→ Task item
Omit the pictures, then reproduce every remaining record exactly.

→ Input material
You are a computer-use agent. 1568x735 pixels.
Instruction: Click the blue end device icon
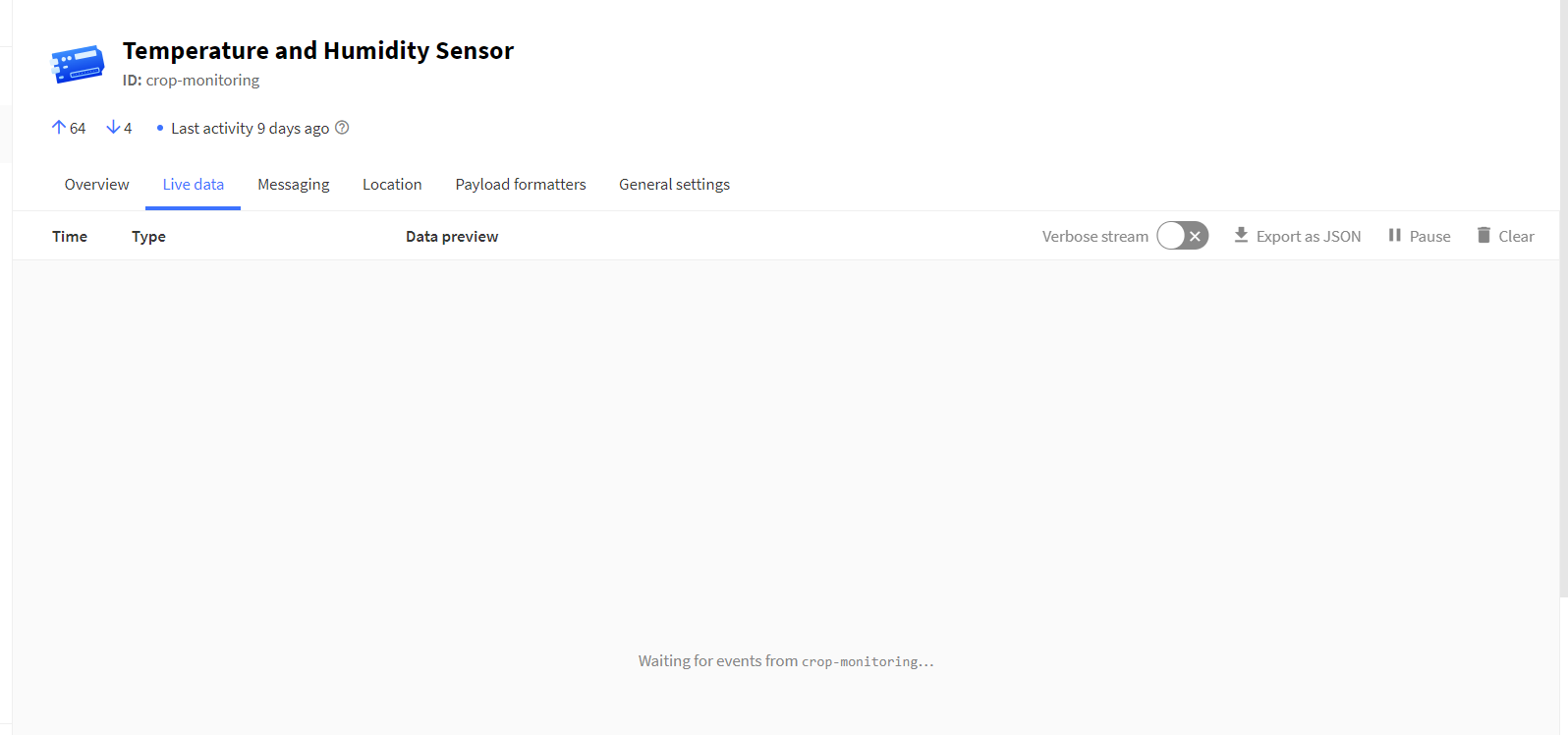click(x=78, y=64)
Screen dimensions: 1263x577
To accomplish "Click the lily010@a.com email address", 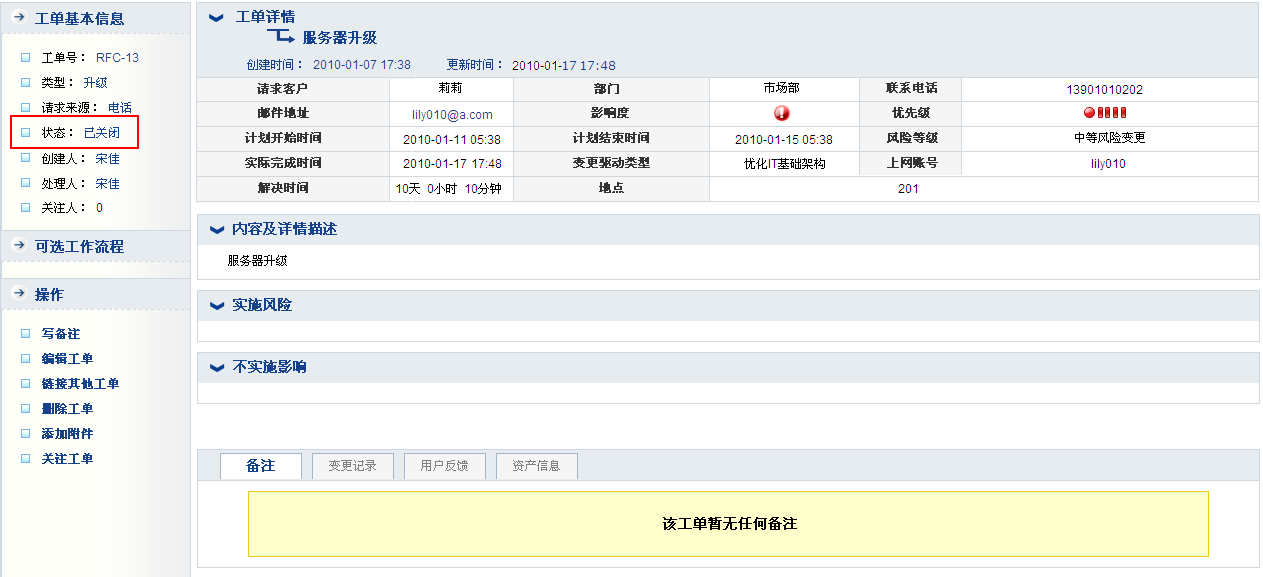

→ Exercise output
You are a computer-use agent. 1568x735 pixels.
Instruction: Click the blue end device icon
click(x=78, y=64)
Screen dimensions: 1263x577
To accomplish "Click the lily010@a.com email address", 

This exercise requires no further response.